▶ [ACTION ITEM] Keeping each line exactly as it is, output all of the records.
--- THE RECORDS Enclosed Below ---
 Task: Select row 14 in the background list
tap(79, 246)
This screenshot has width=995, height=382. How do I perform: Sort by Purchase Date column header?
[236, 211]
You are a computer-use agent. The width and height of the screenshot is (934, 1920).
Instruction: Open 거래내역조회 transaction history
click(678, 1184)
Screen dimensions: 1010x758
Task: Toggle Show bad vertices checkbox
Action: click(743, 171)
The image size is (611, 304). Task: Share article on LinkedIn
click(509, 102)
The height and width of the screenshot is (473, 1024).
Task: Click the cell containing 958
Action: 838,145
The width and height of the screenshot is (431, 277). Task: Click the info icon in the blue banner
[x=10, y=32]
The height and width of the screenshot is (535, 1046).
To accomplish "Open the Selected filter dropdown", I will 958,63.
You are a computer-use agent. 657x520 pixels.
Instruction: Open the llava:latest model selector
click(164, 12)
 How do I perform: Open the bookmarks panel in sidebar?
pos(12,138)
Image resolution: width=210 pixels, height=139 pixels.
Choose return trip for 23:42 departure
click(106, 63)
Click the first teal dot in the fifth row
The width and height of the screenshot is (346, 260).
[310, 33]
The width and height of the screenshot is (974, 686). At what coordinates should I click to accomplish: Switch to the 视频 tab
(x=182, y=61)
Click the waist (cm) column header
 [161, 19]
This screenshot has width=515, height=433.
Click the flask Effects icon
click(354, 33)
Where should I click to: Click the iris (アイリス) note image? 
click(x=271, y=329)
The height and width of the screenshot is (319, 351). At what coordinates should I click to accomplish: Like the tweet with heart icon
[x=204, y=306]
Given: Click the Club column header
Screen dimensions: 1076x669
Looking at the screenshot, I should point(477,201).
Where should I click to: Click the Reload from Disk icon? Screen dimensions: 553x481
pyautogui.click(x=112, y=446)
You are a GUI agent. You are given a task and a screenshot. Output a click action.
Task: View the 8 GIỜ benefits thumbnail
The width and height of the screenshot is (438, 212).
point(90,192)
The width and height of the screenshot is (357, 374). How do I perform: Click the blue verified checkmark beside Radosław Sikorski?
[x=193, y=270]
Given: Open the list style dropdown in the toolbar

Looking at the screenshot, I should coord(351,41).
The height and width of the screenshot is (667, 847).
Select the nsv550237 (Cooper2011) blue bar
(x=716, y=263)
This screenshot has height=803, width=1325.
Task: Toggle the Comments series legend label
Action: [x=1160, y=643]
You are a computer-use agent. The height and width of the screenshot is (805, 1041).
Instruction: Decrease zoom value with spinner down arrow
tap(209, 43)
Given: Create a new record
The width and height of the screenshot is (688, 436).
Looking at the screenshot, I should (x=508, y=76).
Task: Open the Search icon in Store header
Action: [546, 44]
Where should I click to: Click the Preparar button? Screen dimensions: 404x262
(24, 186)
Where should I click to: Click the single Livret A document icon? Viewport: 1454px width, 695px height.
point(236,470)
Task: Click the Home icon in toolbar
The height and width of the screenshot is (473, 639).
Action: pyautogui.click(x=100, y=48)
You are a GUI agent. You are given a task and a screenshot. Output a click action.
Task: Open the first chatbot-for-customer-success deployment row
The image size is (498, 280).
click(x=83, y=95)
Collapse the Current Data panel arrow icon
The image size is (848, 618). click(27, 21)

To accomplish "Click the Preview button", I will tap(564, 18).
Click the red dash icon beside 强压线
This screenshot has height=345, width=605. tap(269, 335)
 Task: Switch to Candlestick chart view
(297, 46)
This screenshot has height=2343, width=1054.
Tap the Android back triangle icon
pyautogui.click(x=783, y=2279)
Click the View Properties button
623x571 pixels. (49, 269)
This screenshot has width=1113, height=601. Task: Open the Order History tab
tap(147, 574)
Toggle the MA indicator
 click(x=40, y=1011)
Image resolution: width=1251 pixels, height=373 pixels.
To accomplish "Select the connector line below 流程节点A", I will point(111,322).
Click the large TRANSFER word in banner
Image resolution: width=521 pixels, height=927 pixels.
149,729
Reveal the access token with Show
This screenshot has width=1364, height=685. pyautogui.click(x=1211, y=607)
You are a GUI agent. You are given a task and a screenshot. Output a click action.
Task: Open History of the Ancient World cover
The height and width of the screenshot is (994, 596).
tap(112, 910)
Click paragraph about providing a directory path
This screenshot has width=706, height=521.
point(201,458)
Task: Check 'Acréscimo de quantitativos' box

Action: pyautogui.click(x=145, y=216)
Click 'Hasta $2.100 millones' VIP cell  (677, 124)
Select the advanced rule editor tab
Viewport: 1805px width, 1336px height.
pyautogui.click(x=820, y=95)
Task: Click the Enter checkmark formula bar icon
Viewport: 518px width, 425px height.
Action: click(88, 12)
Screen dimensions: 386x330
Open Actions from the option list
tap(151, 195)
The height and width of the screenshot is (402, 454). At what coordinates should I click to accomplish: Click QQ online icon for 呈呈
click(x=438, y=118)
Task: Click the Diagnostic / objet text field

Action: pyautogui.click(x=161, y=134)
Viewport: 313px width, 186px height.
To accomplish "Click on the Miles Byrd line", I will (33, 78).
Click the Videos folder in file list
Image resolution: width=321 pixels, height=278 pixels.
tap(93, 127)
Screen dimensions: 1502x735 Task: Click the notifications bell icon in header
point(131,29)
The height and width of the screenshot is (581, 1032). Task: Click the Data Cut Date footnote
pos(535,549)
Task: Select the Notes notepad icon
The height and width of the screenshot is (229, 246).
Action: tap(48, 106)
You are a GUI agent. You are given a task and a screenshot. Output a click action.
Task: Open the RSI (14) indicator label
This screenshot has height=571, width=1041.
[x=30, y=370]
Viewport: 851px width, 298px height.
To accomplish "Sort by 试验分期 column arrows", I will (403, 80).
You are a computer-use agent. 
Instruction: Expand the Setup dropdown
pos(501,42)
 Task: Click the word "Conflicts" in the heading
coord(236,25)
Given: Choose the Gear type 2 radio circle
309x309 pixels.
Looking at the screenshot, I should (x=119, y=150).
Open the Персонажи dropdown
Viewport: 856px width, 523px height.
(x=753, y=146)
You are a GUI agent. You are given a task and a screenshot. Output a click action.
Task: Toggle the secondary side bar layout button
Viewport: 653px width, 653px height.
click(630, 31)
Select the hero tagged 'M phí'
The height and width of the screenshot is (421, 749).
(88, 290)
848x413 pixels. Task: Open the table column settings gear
--- End of Enclosed THE RECORDS ---
▶ [SOLUTION FOR THIS PROBLEM]
 Task: Select row 14 in the background list
tap(79, 246)
This screenshot has width=995, height=382. How do I perform: Sort by Purchase Date column header?
[236, 211]
You are a computer-use agent. The width and height of the screenshot is (934, 1920).
Instruction: Open 거래내역조회 transaction history
click(678, 1184)
Screen dimensions: 1010x758
Task: Toggle Show bad vertices checkbox
Action: click(743, 171)
The image size is (611, 304). Task: Share article on LinkedIn
click(509, 102)
The height and width of the screenshot is (473, 1024).
Task: Click the cell containing 958
Action: 838,145
The width and height of the screenshot is (431, 277). Task: Click the info icon in the blue banner
[x=10, y=32]
The height and width of the screenshot is (535, 1046).
To accomplish "Open the Selected filter dropdown", I will 958,63.
You are a computer-use agent. 657x520 pixels.
Instruction: Open the llava:latest model selector
click(164, 12)
 How do I perform: Open the bookmarks panel in sidebar?
pos(12,138)
Image resolution: width=210 pixels, height=139 pixels.
Choose return trip for 23:42 departure
click(106, 63)
Click the first teal dot in the fifth row
The width and height of the screenshot is (346, 260).
[310, 33]
The width and height of the screenshot is (974, 686). At what coordinates should I click to accomplish: Switch to the 视频 tab
(x=182, y=61)
Click the waist (cm) column header
 [161, 19]
This screenshot has width=515, height=433.
Click the flask Effects icon
click(354, 33)
Where should I click to: Click the iris (アイリス) note image? 
click(x=271, y=329)
The height and width of the screenshot is (319, 351). At what coordinates should I click to accomplish: Like the tweet with heart icon
[x=204, y=306]
Given: Click the Club column header
Screen dimensions: 1076x669
Looking at the screenshot, I should point(477,201).
Where should I click to: Click the Reload from Disk icon? Screen dimensions: 553x481
pyautogui.click(x=112, y=446)
You are a GUI agent. You are given a task and a screenshot. Output a click action.
Task: View the 8 GIỜ benefits thumbnail
The width and height of the screenshot is (438, 212).
point(90,192)
The width and height of the screenshot is (357, 374). How do I perform: Click the blue verified checkmark beside Radosław Sikorski?
[x=193, y=270]
Given: Open the list style dropdown in the toolbar

Looking at the screenshot, I should coord(351,41).
The height and width of the screenshot is (667, 847).
Select the nsv550237 (Cooper2011) blue bar
(x=716, y=263)
This screenshot has height=803, width=1325.
Task: Toggle the Comments series legend label
Action: [x=1160, y=643]
You are a computer-use agent. The height and width of the screenshot is (805, 1041).
Instruction: Decrease zoom value with spinner down arrow
tap(209, 43)
Given: Create a new record
The width and height of the screenshot is (688, 436).
Looking at the screenshot, I should (x=508, y=76).
Task: Open the Search icon in Store header
Action: [546, 44]
Where should I click to: Click the Preparar button? Screen dimensions: 404x262
(24, 186)
Where should I click to: Click the single Livret A document icon? Viewport: 1454px width, 695px height.
point(236,470)
Task: Click the Home icon in toolbar
The height and width of the screenshot is (473, 639).
Action: pyautogui.click(x=100, y=48)
You are a GUI agent. You are given a task and a screenshot. Output a click action.
Task: Open the first chatbot-for-customer-success deployment row
The image size is (498, 280).
click(x=83, y=95)
Collapse the Current Data panel arrow icon
The image size is (848, 618). click(27, 21)

To accomplish "Click the Preview button", I will tap(564, 18).
Click the red dash icon beside 强压线
This screenshot has height=345, width=605. tap(269, 335)
 Task: Switch to Candlestick chart view
(297, 46)
This screenshot has height=2343, width=1054.
Tap the Android back triangle icon
pyautogui.click(x=783, y=2279)
Click the View Properties button
623x571 pixels. (49, 269)
This screenshot has width=1113, height=601. Task: Open the Order History tab
tap(147, 574)
Toggle the MA indicator
 click(x=40, y=1011)
Image resolution: width=1251 pixels, height=373 pixels.
To accomplish "Select the connector line below 流程节点A", I will point(111,322).
Click the large TRANSFER word in banner
Image resolution: width=521 pixels, height=927 pixels.
149,729
Reveal the access token with Show
This screenshot has width=1364, height=685. pyautogui.click(x=1211, y=607)
You are a GUI agent. You are given a task and a screenshot. Output a click action.
Task: Open History of the Ancient World cover
The height and width of the screenshot is (994, 596).
tap(112, 910)
Click paragraph about providing a directory path
This screenshot has width=706, height=521.
point(201,458)
Task: Check 'Acréscimo de quantitativos' box

Action: pyautogui.click(x=145, y=216)
Click 'Hasta $2.100 millones' VIP cell  (677, 124)
Select the advanced rule editor tab
Viewport: 1805px width, 1336px height.
pyautogui.click(x=820, y=95)
Task: Click the Enter checkmark formula bar icon
Viewport: 518px width, 425px height.
Action: click(88, 12)
Screen dimensions: 386x330
Open Actions from the option list
tap(151, 195)
The height and width of the screenshot is (402, 454). At what coordinates should I click to accomplish: Click QQ online icon for 呈呈
click(x=438, y=118)
Task: Click the Diagnostic / objet text field

Action: pyautogui.click(x=161, y=134)
Viewport: 313px width, 186px height.
To accomplish "Click on the Miles Byrd line", I will (33, 78).
Click the Videos folder in file list
Image resolution: width=321 pixels, height=278 pixels.
tap(93, 127)
Screen dimensions: 1502x735 Task: Click the notifications bell icon in header
point(131,29)
The height and width of the screenshot is (581, 1032). Task: Click the Data Cut Date footnote
pos(535,549)
Task: Select the Notes notepad icon
The height and width of the screenshot is (229, 246).
Action: tap(48, 106)
You are a GUI agent. You are given a task and a screenshot. Output a click action.
Task: Open the RSI (14) indicator label
This screenshot has height=571, width=1041.
[x=30, y=370]
Viewport: 851px width, 298px height.
To accomplish "Sort by 试验分期 column arrows", I will (403, 80).
You are a computer-use agent. 
Instruction: Expand the Setup dropdown
pos(501,42)
 Task: Click the word "Conflicts" in the heading
coord(236,25)
Given: Choose the Gear type 2 radio circle
309x309 pixels.
Looking at the screenshot, I should (x=119, y=150).
Open the Персонажи dropdown
Viewport: 856px width, 523px height.
(x=753, y=146)
You are a GUI agent. You are given a task and a screenshot. Output a click action.
Task: Toggle the secondary side bar layout button
Viewport: 653px width, 653px height.
click(630, 31)
Select the hero tagged 'M phí'
The height and width of the screenshot is (421, 749).
(88, 290)
848x413 pixels. Task: Open the table column settings gear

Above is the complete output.